WHAT YOU WILL DO: Would you repeat all the lines below, exactly as they stand?

PROVIDED DATA:
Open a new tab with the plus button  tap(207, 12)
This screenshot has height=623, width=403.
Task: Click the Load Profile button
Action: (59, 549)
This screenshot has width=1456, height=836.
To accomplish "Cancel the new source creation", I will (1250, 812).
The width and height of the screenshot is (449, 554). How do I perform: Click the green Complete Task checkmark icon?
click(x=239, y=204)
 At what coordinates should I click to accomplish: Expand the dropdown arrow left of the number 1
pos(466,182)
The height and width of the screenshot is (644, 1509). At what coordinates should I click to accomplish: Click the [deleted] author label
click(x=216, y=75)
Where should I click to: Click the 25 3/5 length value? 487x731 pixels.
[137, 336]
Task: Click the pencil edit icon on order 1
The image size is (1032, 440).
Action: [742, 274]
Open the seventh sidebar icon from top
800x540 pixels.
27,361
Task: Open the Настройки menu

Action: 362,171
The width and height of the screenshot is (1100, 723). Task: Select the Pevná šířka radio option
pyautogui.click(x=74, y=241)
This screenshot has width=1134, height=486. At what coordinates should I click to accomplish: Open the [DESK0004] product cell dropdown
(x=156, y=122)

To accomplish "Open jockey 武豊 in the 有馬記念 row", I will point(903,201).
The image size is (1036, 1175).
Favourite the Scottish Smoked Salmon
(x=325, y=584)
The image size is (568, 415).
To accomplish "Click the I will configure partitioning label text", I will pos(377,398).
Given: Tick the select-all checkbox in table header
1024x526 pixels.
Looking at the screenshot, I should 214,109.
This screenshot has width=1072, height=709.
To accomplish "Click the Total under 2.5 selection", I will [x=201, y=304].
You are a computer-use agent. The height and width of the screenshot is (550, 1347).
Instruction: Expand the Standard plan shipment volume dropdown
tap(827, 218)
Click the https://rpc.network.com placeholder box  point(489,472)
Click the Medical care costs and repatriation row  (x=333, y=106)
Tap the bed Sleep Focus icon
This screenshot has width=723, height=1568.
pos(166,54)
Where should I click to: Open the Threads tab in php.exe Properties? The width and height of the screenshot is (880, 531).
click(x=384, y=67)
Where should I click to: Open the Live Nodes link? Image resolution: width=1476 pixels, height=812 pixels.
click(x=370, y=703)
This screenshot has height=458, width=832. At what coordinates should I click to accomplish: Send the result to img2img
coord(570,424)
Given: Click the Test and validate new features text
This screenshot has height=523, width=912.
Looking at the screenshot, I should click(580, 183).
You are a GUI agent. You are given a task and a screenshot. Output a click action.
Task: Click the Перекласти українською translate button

WRITTEN RESPONSE:
Open a new tab with the plus button  tap(207, 12)
This screenshot has height=623, width=403.
Task: Click the Load Profile button
Action: (59, 549)
This screenshot has width=1456, height=836.
To accomplish "Cancel the new source creation", I will (1250, 812).
The width and height of the screenshot is (449, 554). How do I perform: Click the green Complete Task checkmark icon?
click(x=239, y=204)
 At what coordinates should I click to accomplish: Expand the dropdown arrow left of the number 1
pos(466,182)
The height and width of the screenshot is (644, 1509). At what coordinates should I click to accomplish: Click the [deleted] author label
click(x=216, y=75)
Where should I click to: Click the 25 3/5 length value? 487x731 pixels.
[137, 336]
Task: Click the pencil edit icon on order 1
The image size is (1032, 440).
Action: [742, 274]
Open the seventh sidebar icon from top
800x540 pixels.
27,361
Task: Open the Настройки menu

Action: 362,171
The width and height of the screenshot is (1100, 723). Task: Select the Pevná šířka radio option
pyautogui.click(x=74, y=241)
This screenshot has width=1134, height=486. At what coordinates should I click to accomplish: Open the [DESK0004] product cell dropdown
(x=156, y=122)

To accomplish "Open jockey 武豊 in the 有馬記念 row", I will point(903,201).
The image size is (1036, 1175).
Favourite the Scottish Smoked Salmon
(x=325, y=584)
The image size is (568, 415).
To accomplish "Click the I will configure partitioning label text", I will pos(377,398).
Given: Tick the select-all checkbox in table header
1024x526 pixels.
Looking at the screenshot, I should 214,109.
This screenshot has width=1072, height=709.
To accomplish "Click the Total under 2.5 selection", I will [x=201, y=304].
You are a computer-use agent. The height and width of the screenshot is (550, 1347).
Instruction: Expand the Standard plan shipment volume dropdown
tap(827, 218)
Click the https://rpc.network.com placeholder box  point(489,472)
Click the Medical care costs and repatriation row  (x=333, y=106)
Tap the bed Sleep Focus icon
This screenshot has width=723, height=1568.
pos(166,54)
Where should I click to: Open the Threads tab in php.exe Properties? The width and height of the screenshot is (880, 531).
click(x=384, y=67)
Where should I click to: Open the Live Nodes link? Image resolution: width=1476 pixels, height=812 pixels.
click(x=370, y=703)
This screenshot has height=458, width=832. At what coordinates should I click to accomplish: Send the result to img2img
coord(570,424)
Given: Click the Test and validate new features text
This screenshot has height=523, width=912.
Looking at the screenshot, I should click(580, 183).
You are a GUI agent. You are given a task and a screenshot. Output a click action.
Task: Click the Перекласти українською translate button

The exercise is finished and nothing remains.